• _Problem to work on_
Below are the records. Reproduce exactly the lines from the one containing "Instruction: Click the Submit Answer button" through the final line, and omit any pictures.

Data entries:

───

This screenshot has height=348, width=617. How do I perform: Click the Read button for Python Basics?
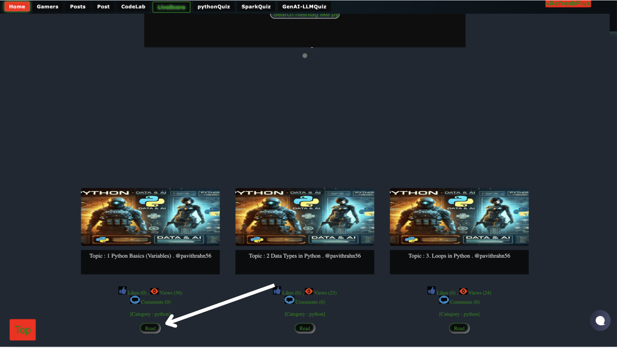click(x=150, y=328)
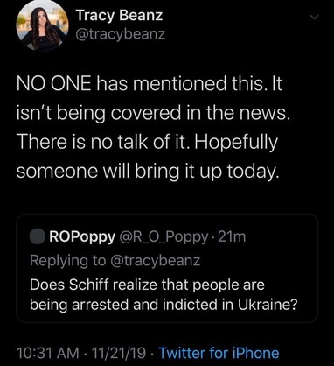Open quoted tweet text about Schiff
This screenshot has width=334, height=366.
tap(164, 295)
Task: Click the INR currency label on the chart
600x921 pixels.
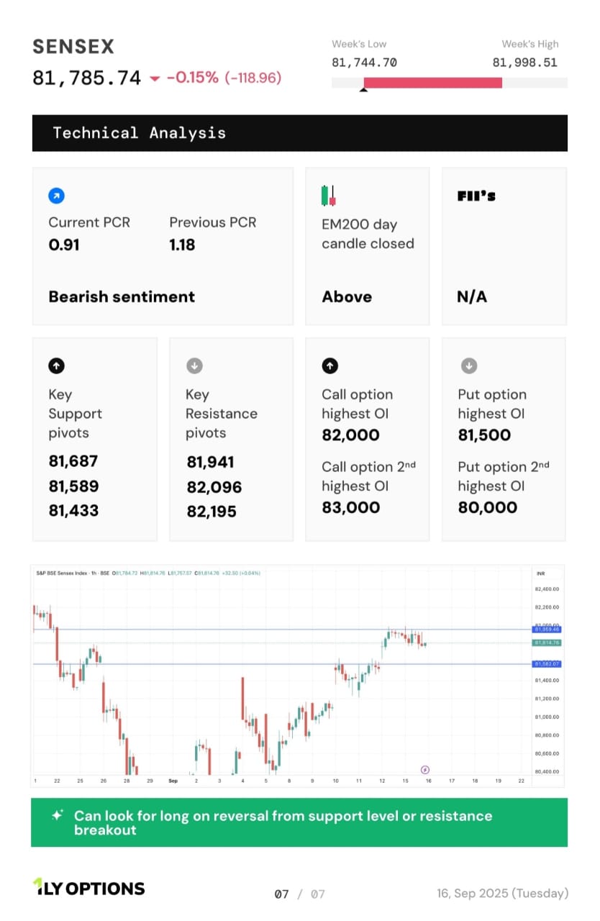Action: point(541,573)

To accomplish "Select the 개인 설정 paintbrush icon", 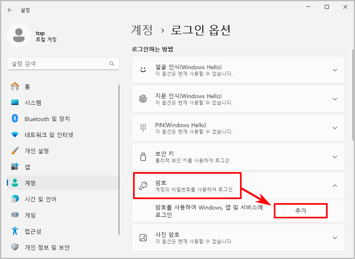I will click(16, 151).
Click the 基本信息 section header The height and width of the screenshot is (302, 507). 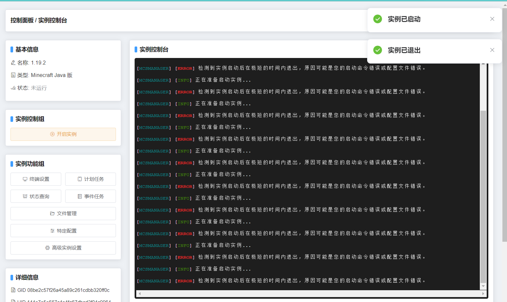pyautogui.click(x=26, y=49)
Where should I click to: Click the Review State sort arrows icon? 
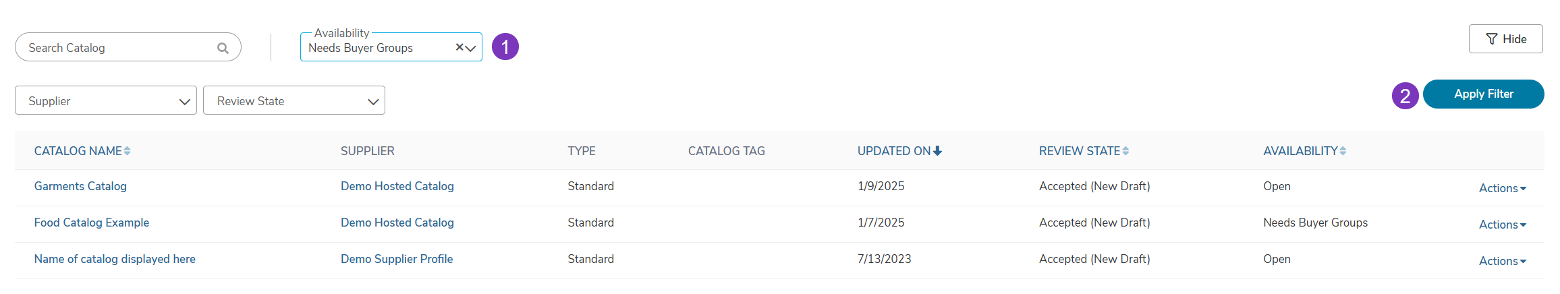point(1125,151)
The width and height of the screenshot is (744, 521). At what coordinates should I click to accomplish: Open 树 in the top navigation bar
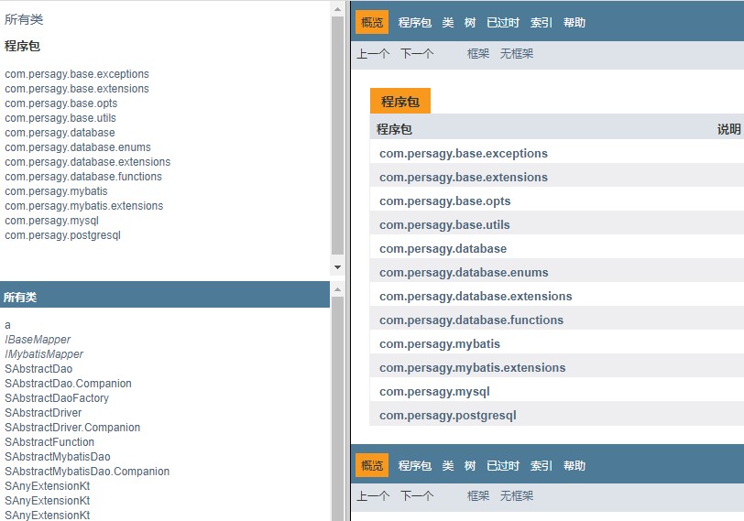(x=470, y=23)
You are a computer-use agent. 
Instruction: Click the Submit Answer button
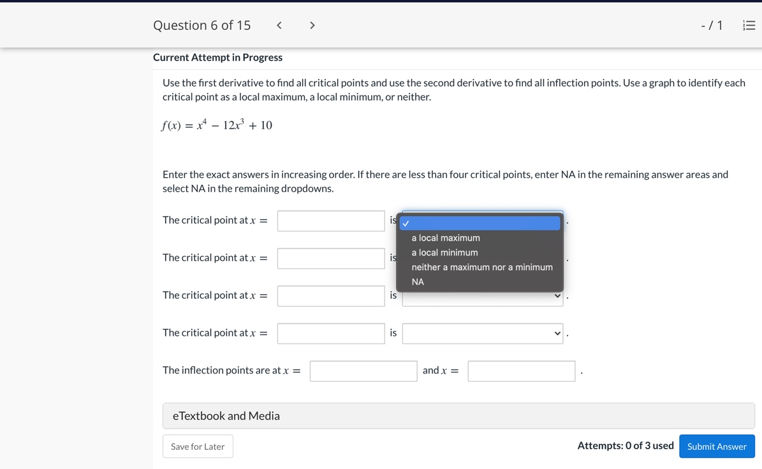point(717,446)
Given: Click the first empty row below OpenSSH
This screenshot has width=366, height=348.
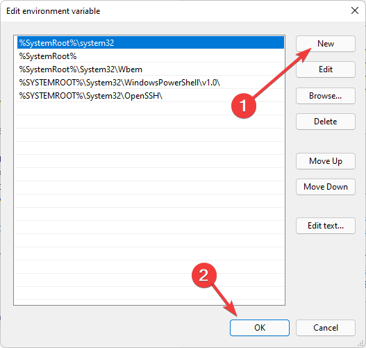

───

• _Your solution_
Instruction: Click the Submit Answer button
point(717,446)
Given: Click the first empty row below OpenSSH
This screenshot has width=366, height=348.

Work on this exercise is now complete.